* [Challenge]:
Count how many lines in the items below contain the string "icon", treating uppercase and lowercase as different. Reply with the number alone.
═══ Supplied information
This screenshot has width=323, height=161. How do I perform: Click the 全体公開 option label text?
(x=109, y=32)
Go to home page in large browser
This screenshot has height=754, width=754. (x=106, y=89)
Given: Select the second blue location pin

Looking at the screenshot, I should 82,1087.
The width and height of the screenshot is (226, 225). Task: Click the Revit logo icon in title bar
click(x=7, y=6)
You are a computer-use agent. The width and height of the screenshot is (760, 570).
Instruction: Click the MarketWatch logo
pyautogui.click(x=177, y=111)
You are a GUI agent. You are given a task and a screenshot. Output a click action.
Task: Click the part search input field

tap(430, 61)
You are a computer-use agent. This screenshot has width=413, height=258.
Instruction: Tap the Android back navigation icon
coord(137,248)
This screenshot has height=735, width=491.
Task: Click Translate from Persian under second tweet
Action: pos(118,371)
══════
═══ Supplied information
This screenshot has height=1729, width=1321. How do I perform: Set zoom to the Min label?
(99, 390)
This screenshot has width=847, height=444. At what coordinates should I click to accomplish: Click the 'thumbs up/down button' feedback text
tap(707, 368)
══════
═══ Supplied information
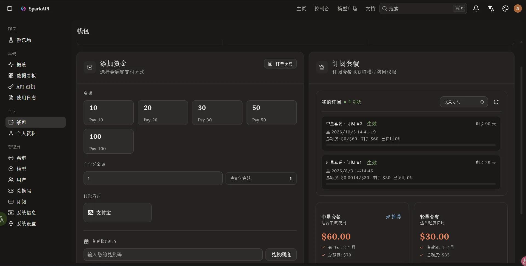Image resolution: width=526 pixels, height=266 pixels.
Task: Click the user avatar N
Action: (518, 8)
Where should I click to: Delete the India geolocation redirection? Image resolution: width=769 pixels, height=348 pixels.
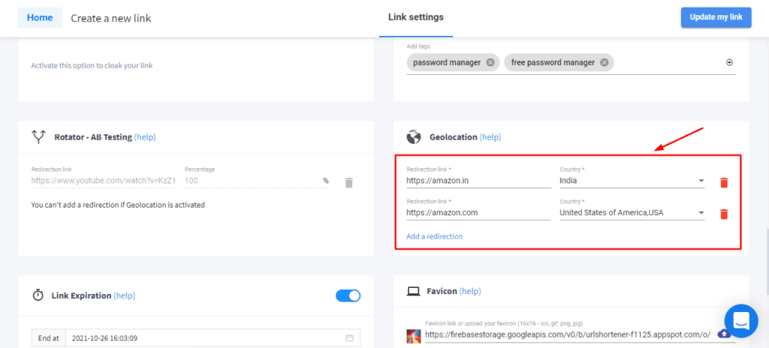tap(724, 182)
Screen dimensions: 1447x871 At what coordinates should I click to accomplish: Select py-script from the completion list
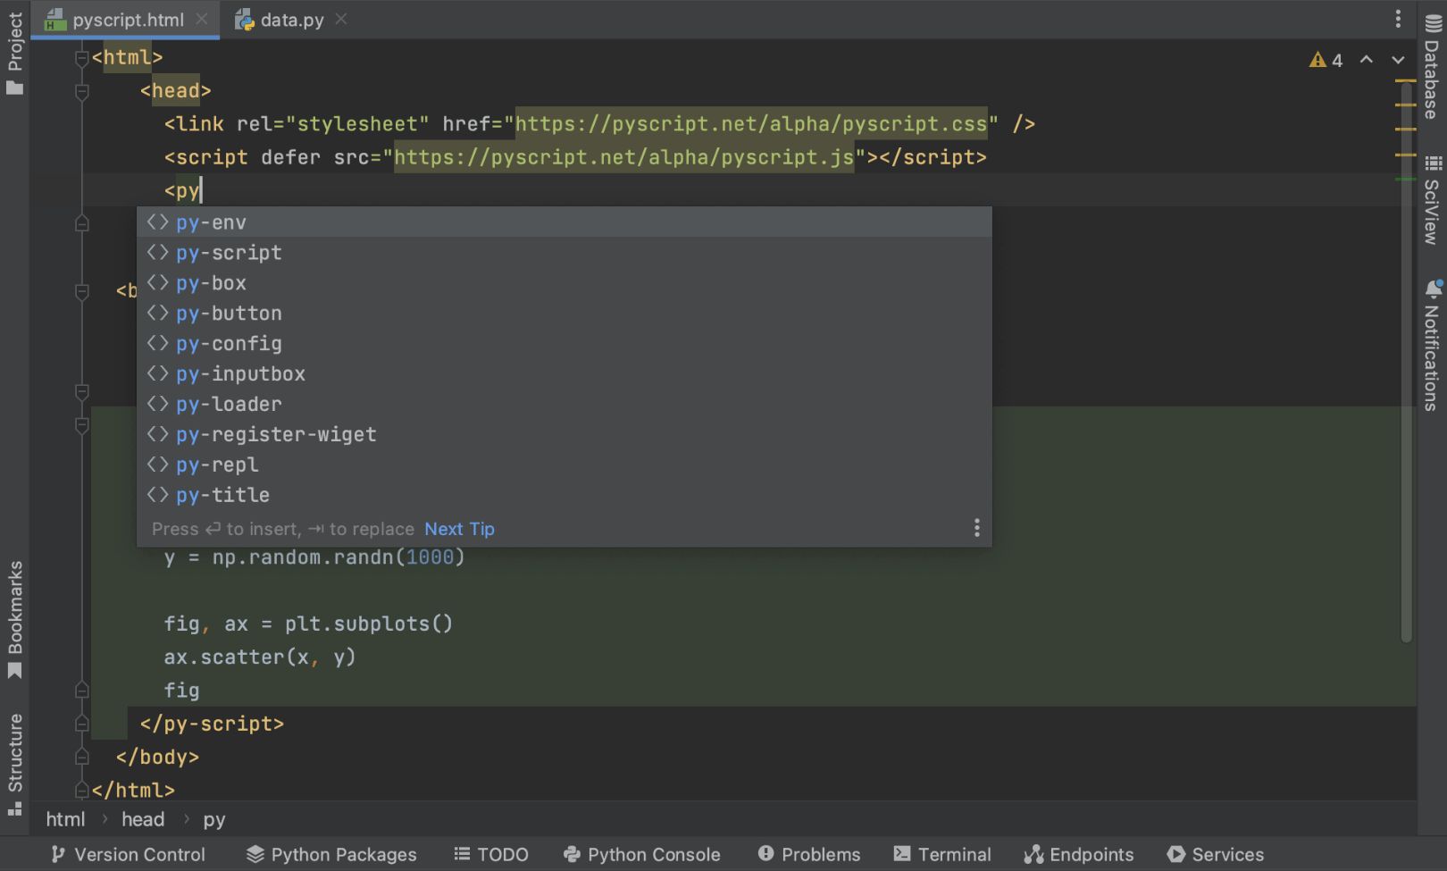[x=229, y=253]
══════
* [Answer to the task]:
2